* [EXTRACT TO READ]:
SEARCH FOR SCI CURE: Can estrogen hold the key to a new type of SCI treatment?
Spinal cord damage that causes paralysis and reduced mobility doesn’t always stop with the initial trauma, but there are few treatment options to halt increased deterioration — and there is no cure. In research published in Nature Communications, an interdisciplinary team from Rensselaer Polytechnic Institute in New York demonstrated how estrogen — a natural hormone produced in the body — can be polymerized into a slow-releasing biomaterial and applied to nervous system cells to protect those cells and even promote regeneration.
“Estrogen is known to be neuroprotective,” said Ryan Gilbert, a professor of biomedical engineering at Rensselaer and a member of the Center for Biotechnology and Interdisciplinary Studies (CBIS). “After spinal cord injury, you have all these free radicals that are released and cause the injury to increase over time. We’re trying to stop the spread of the injury. It’s more of an acute phase treatment we are looking to develop.”
By observing nature’s methods of protection, Gilbert partnered with Edmund Palermo, an assistant professor of materials science and engineering at Rensselaer, to develop a polymer that — when implanted directly on the spinal cord — would target the injured tissue and release estrogen as a therapeutic over a period of years.

* [PROVIDED MATERIAL]:
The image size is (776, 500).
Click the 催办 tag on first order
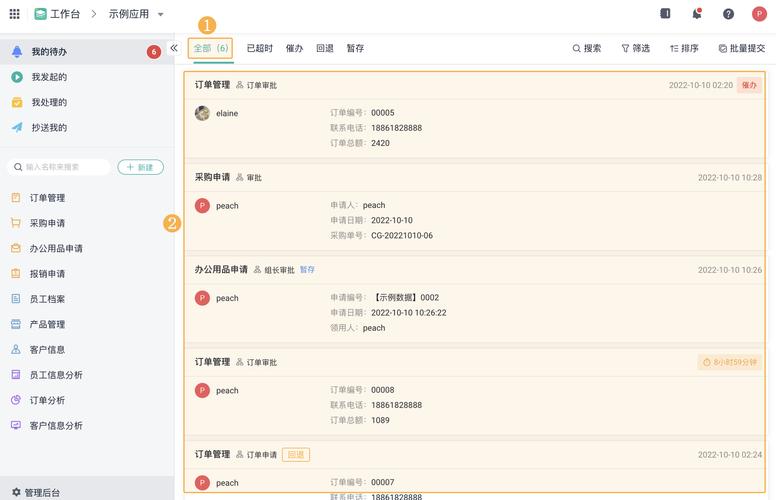point(749,85)
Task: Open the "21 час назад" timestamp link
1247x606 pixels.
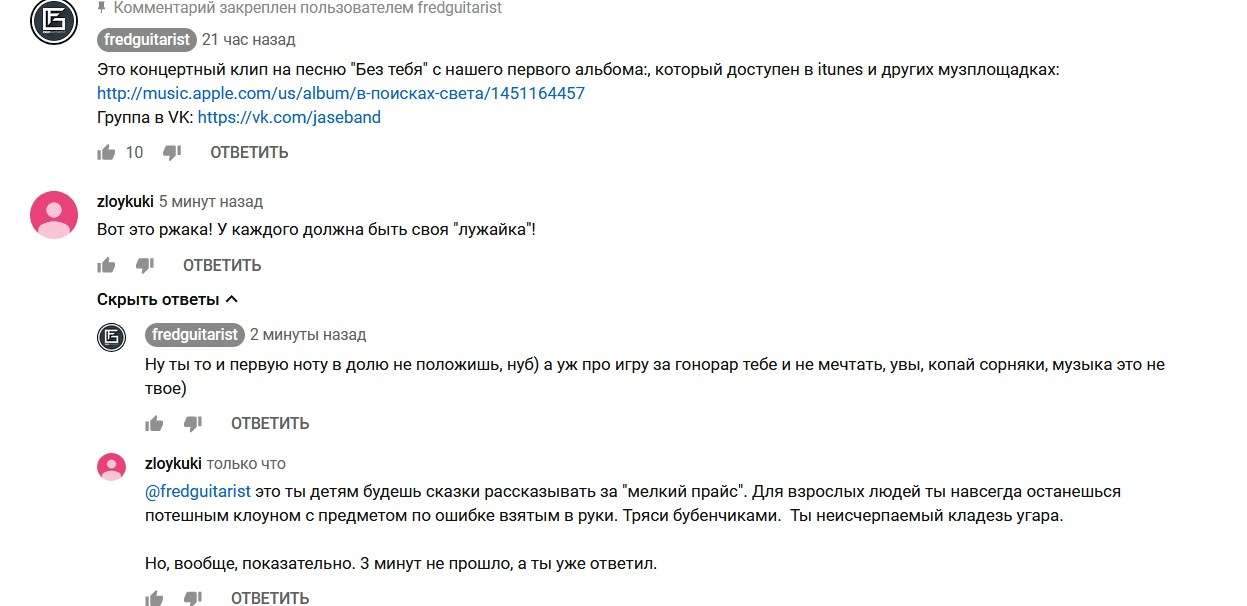Action: pyautogui.click(x=248, y=40)
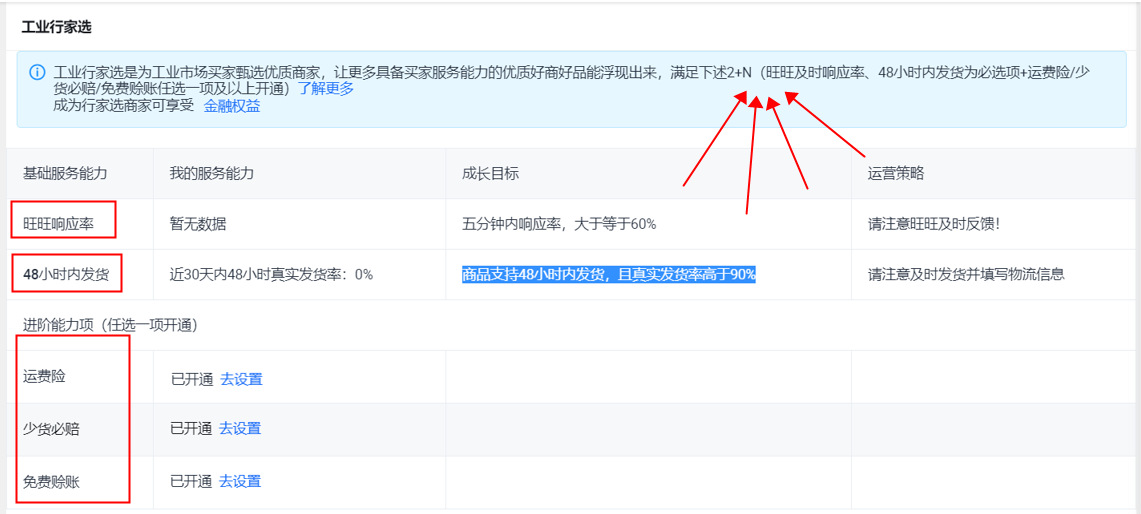Image resolution: width=1141 pixels, height=514 pixels.
Task: Select the 48小时内发货 row label
Action: tap(66, 273)
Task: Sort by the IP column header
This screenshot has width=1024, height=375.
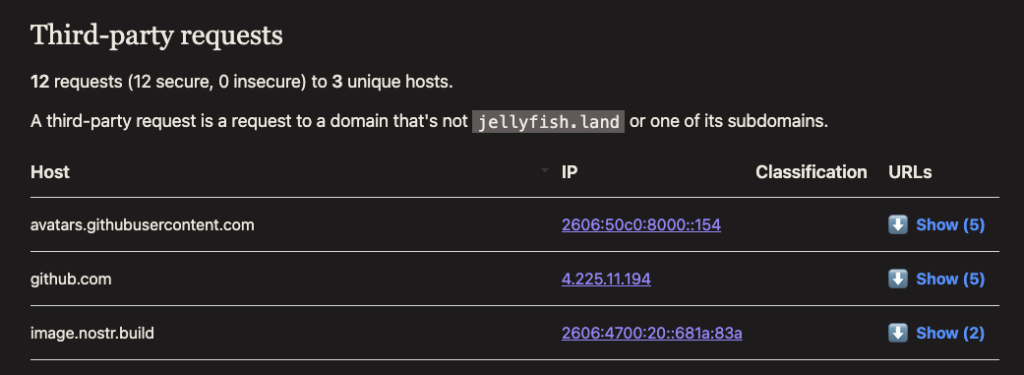Action: coord(569,172)
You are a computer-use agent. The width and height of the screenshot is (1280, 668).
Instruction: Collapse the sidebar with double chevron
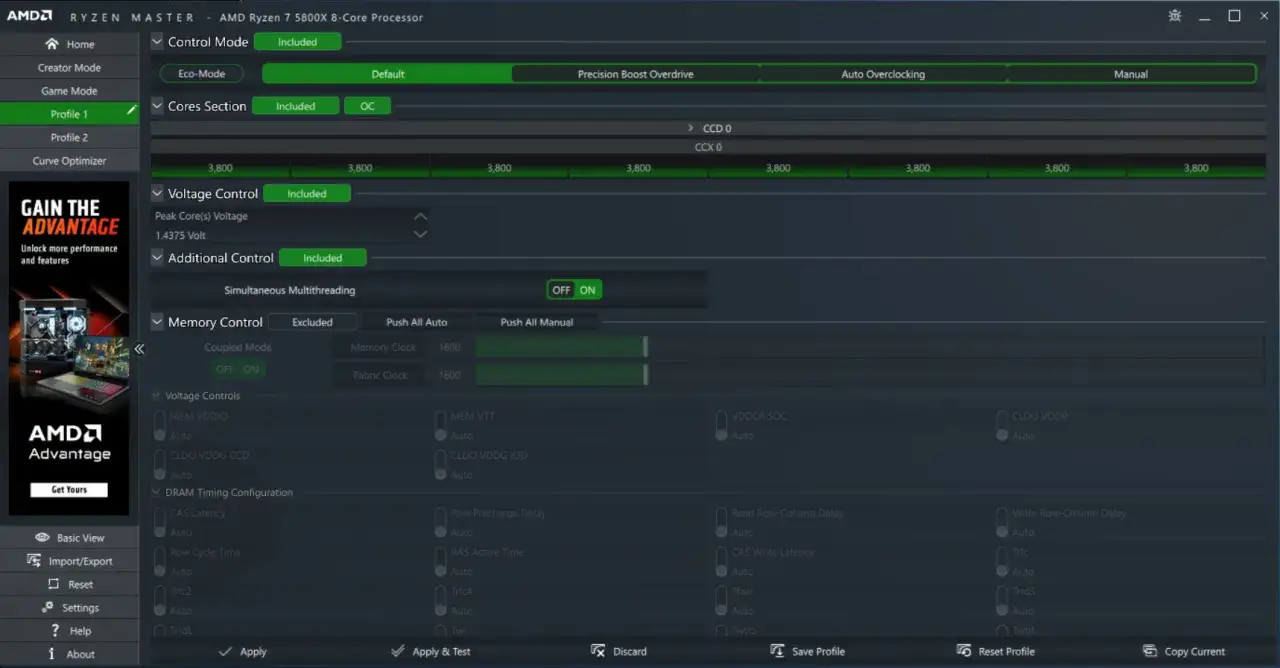(x=139, y=349)
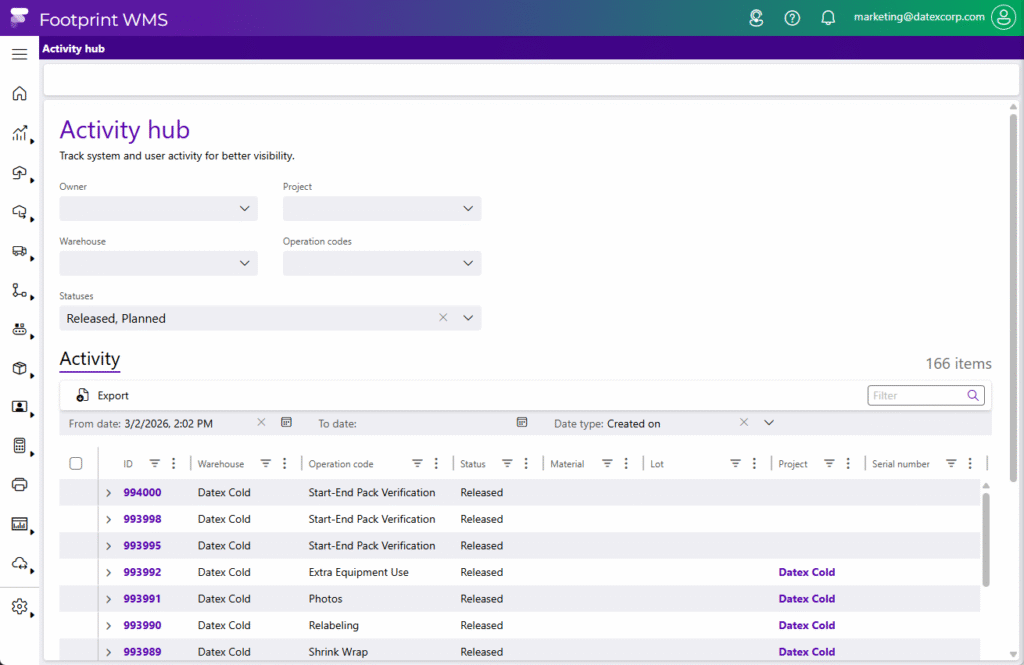Toggle the select-all rows checkbox
Screen dimensions: 1024x665
(x=76, y=464)
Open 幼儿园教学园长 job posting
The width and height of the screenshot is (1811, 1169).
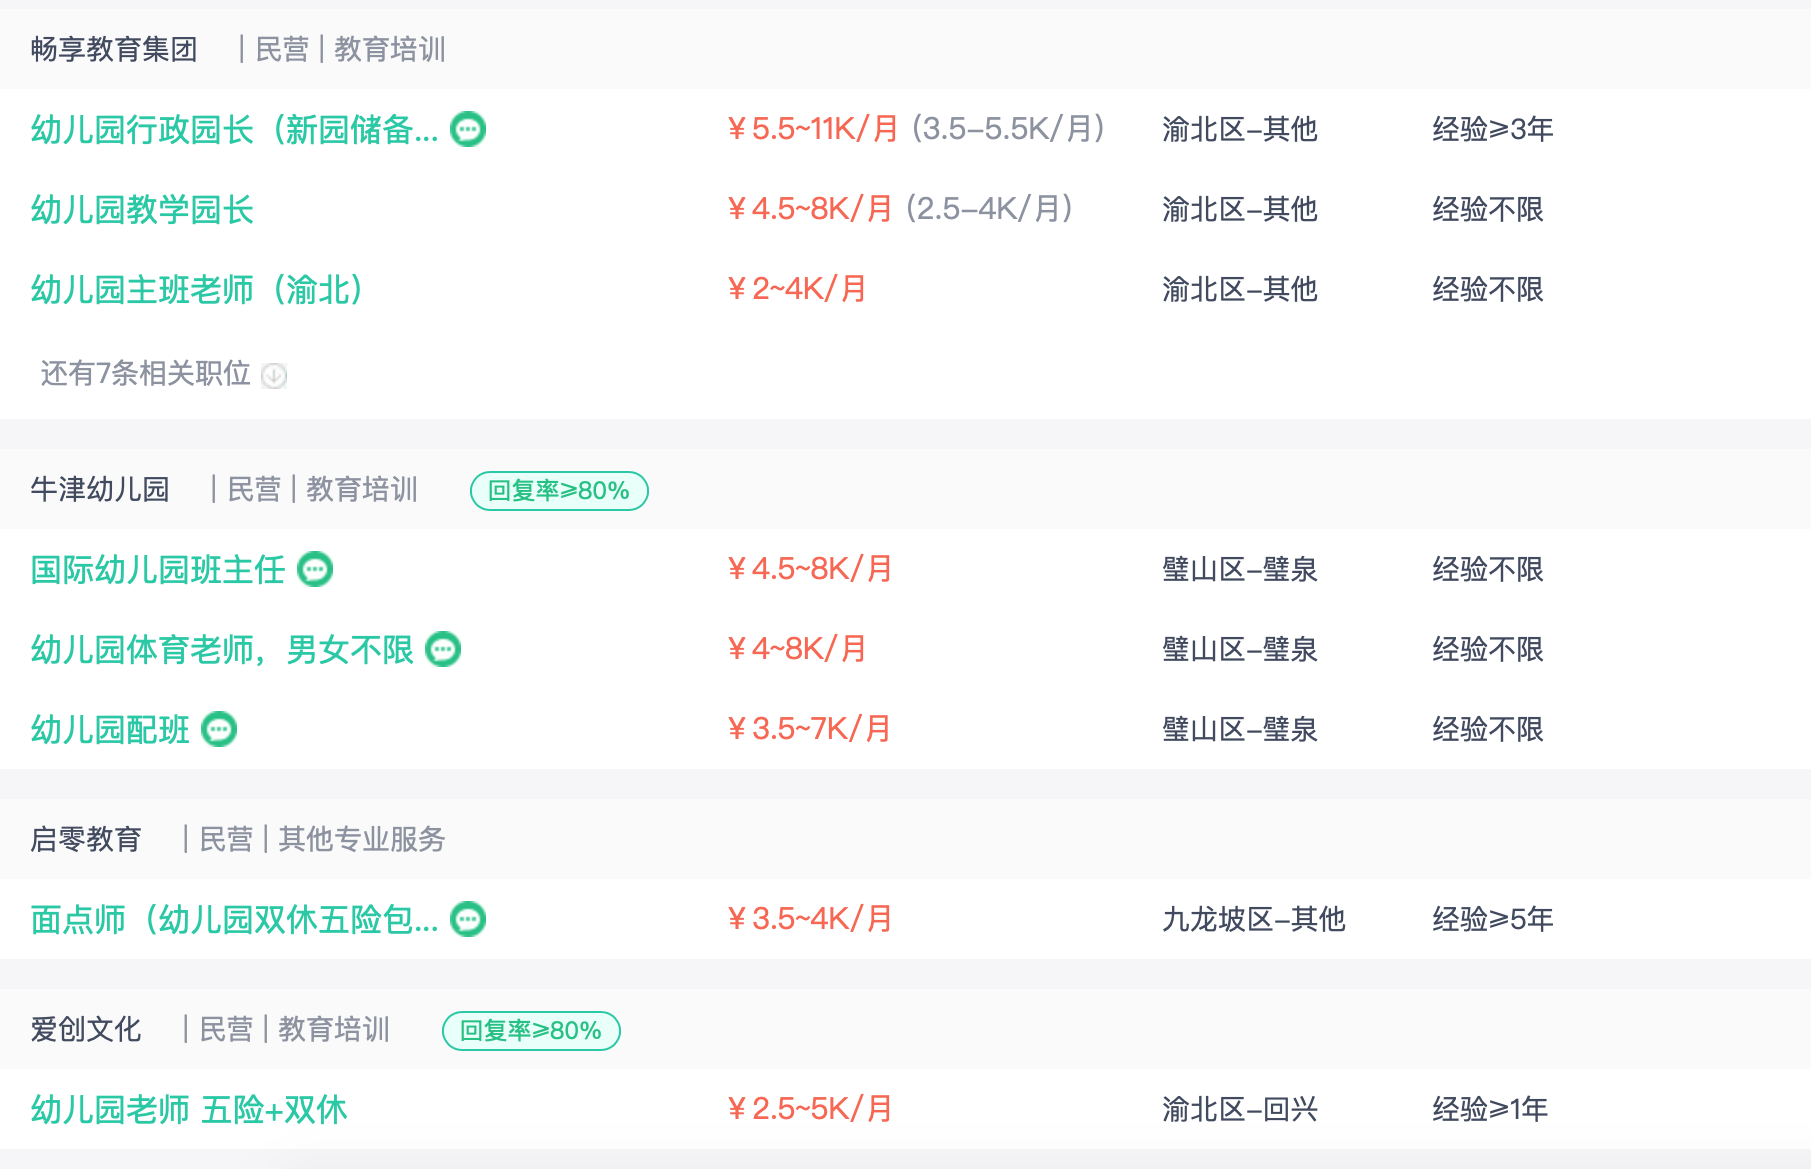point(142,209)
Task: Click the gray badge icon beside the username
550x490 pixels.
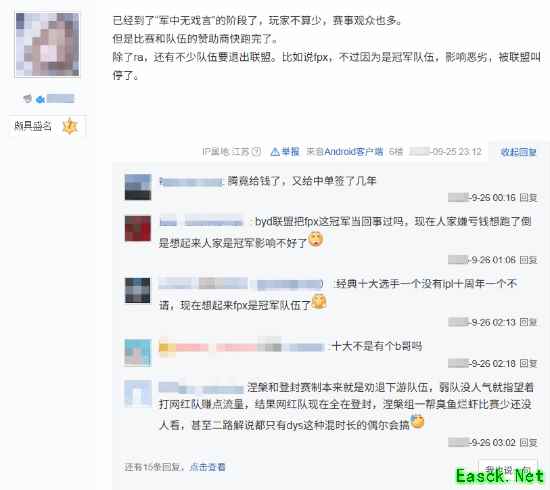Action: click(x=27, y=99)
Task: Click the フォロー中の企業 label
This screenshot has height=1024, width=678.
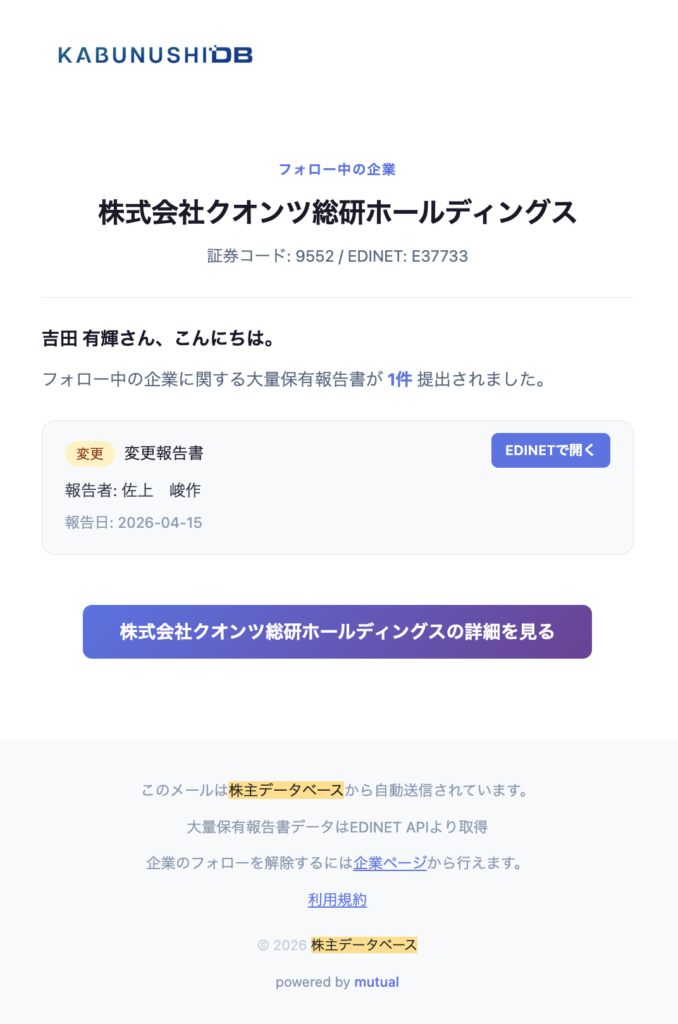Action: click(x=337, y=169)
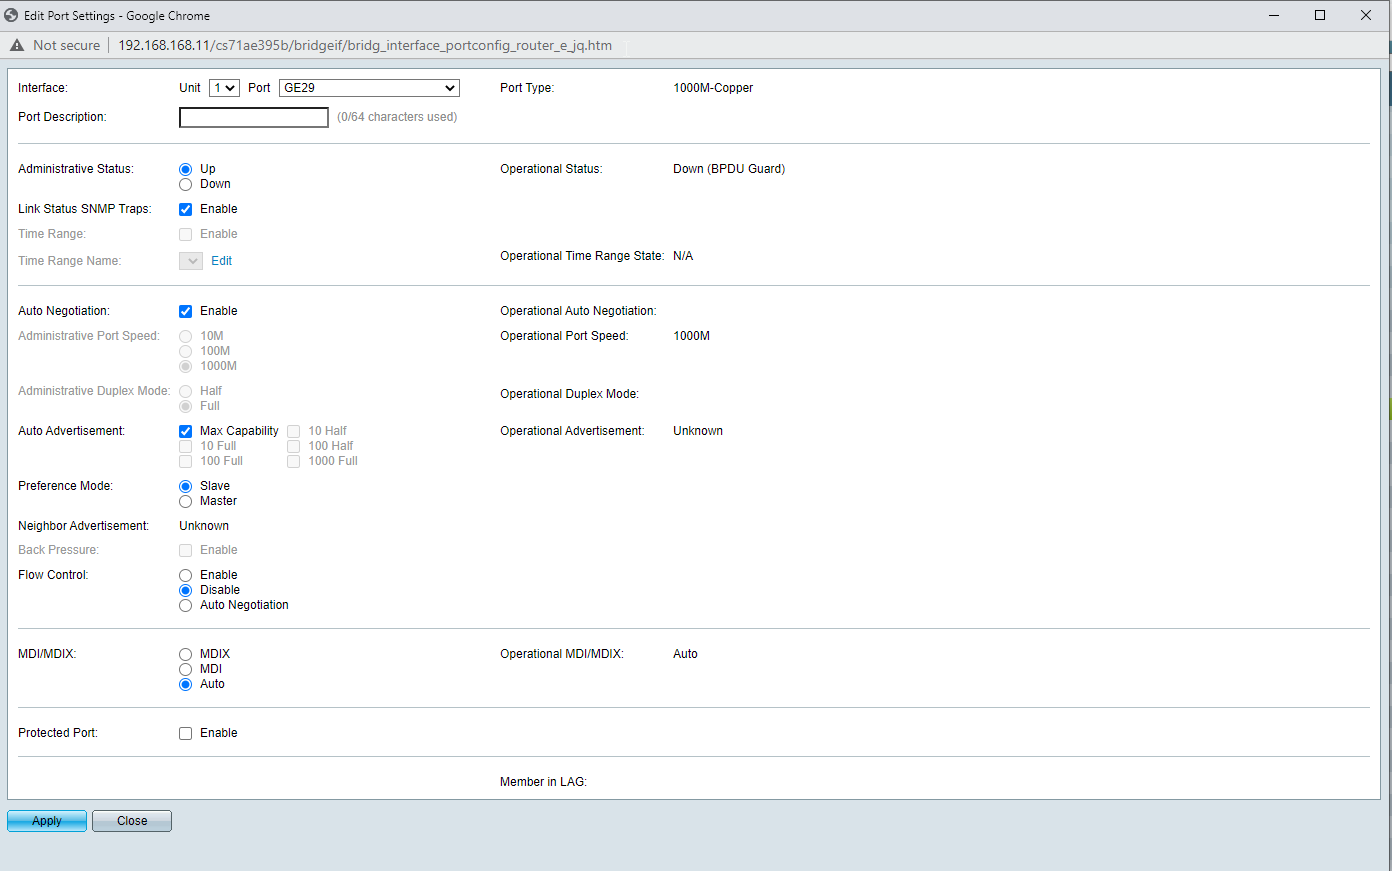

* [ASSIGNED TASK 1]:
Using the article on estrogen and spinal cord injury, answer these questions:
(a) In which journal was the research published?
(b) What position does Ryan Gilbert hold at Rensselaer?
(c) Over what period would the implanted polymer release estrogen?
* [ASSIGNED TASK 2]:
Retype the part of the article on estrogen and spinal cord injury starting at "By observing nature’s" and ending at "period of years.".

* [TASK RESULT 1]:
(a) Nature Communications
(b) He is a professor of biomedical engineering.
(c) Over a period of years

* [TASK RESULT 2]:
By observing nature’s methods of protection, Gilbert partnered with Edmund Palermo, an assistant professor of materials science and engineering at Rensselaer, to develop a polymer that — when implanted directly on the spinal cord — would target the injured tissue and release estrogen as a therapeutic over a period of years.